I’ve never known any group who could hold a grudge quite like the Irish. You know that scene in “The Godfather”, where Michael Corleone kisses his brother Fredo and says, “”I know it was you, Fredo. You broke my heart”? Wouldn’t have happened with the Irish. Michael would have waited until Fredo had pneumonia, and he’d put a pillow over his face when Fredo was sleeping. He wouldn’t need Fredo to know. The Irish I knew would never admit someone hurt them.

That’s why I only talk about the Polish side of the family. Don’t get me wrong, the Poles have their own cultural drawbacks (a too-literal belief in the infallibility of the Catholic church, for one), but what I do like about them is they’re pretty straightforward. Not a lot of back-channel back-biting, as far as I can tell. (Since I don’t speak Polish, I can’t be sure.) Some of them drink heavily, but they’re more melancholy than mean when they’re drunk, the way Russians are. (Come to think of it, my father’s family is actually from the Russian border area. Hmm.)

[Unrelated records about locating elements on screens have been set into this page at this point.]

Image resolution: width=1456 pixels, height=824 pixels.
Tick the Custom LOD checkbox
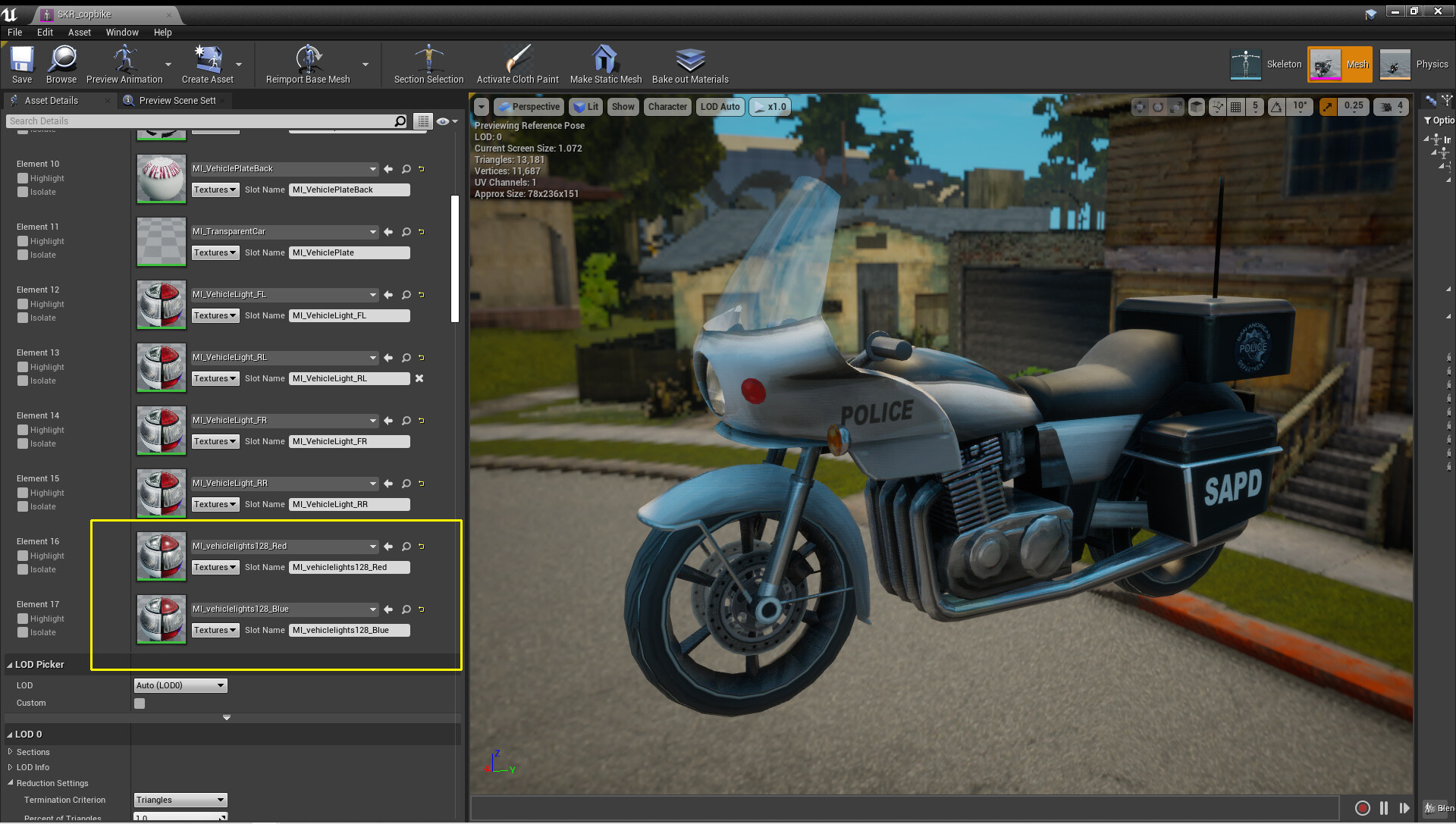pyautogui.click(x=140, y=703)
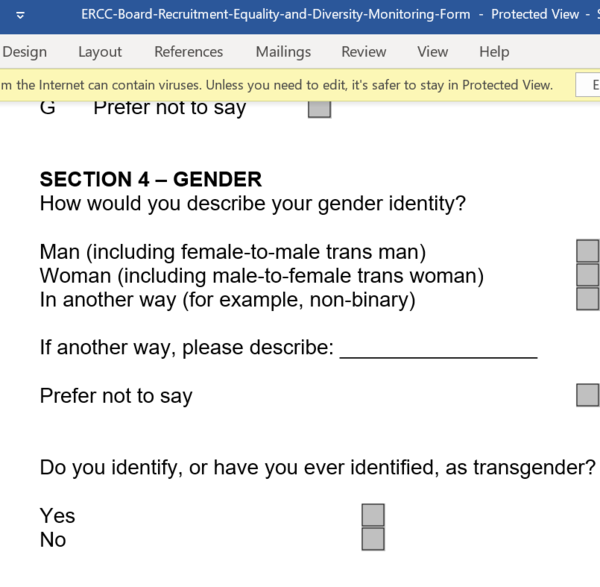Tick the No checkbox for transgender question
The height and width of the screenshot is (587, 600).
pos(373,539)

So I dunno. Me, Italian? I don’t look Italian — although we’re talking Northern Italian, the blonds. I can be pretty Machiavellian, so maybe that’s in the DNA. But it’s a lot of work to be Italian – I mean, all that cooking, right? So I think I’ll stick to my own particular mix of European mutt.

5 thoughts on “Identity

  1. Interesting post, Susie.
    My mother’s parents came from Sicily and my father’s parents came from Austria (actually from the border area with what was Czechoslovakia). But my paternal grandmother was always talking about how HER family was really French, having fled to Austria from France during the revolution. Both sets of grandparents broke with fellow countrymen and stayed away from ethnic-based societies here in the US. I grew up not knowing much about either country where the grandparents came from.

  2. Yeah, I was never big on the ethnic stuff. I have relatives who are really into it, but it doesn’t appeal to me. I’m a human first. But big cities are probably a lot more tribal than less populated areas.

  3. In my youth I was non-tribal (Slovak-American), or maybe even anti-tribal, largely because tribalism was imposed on me so much.
    But now, in my old age, I find that stuff much more interesting.

    However, I think that what one is genetically is less important and formative than what one is culturally. Of course, the two can overlap heavily.

  4. I don’t really believe in races and nations. I think it is more that people resemble their families, and children learn what they see their parents doing and grow up treating others as they were treated.

    It is rare that people become conscious enough of what they are doing to be able to change these early habits and modify the physical material they inherited in their bodies and nervous systems, but it can happen. My dad was far from perfect, but I am glad he broke free from the closed minded brutality of his grandfathers.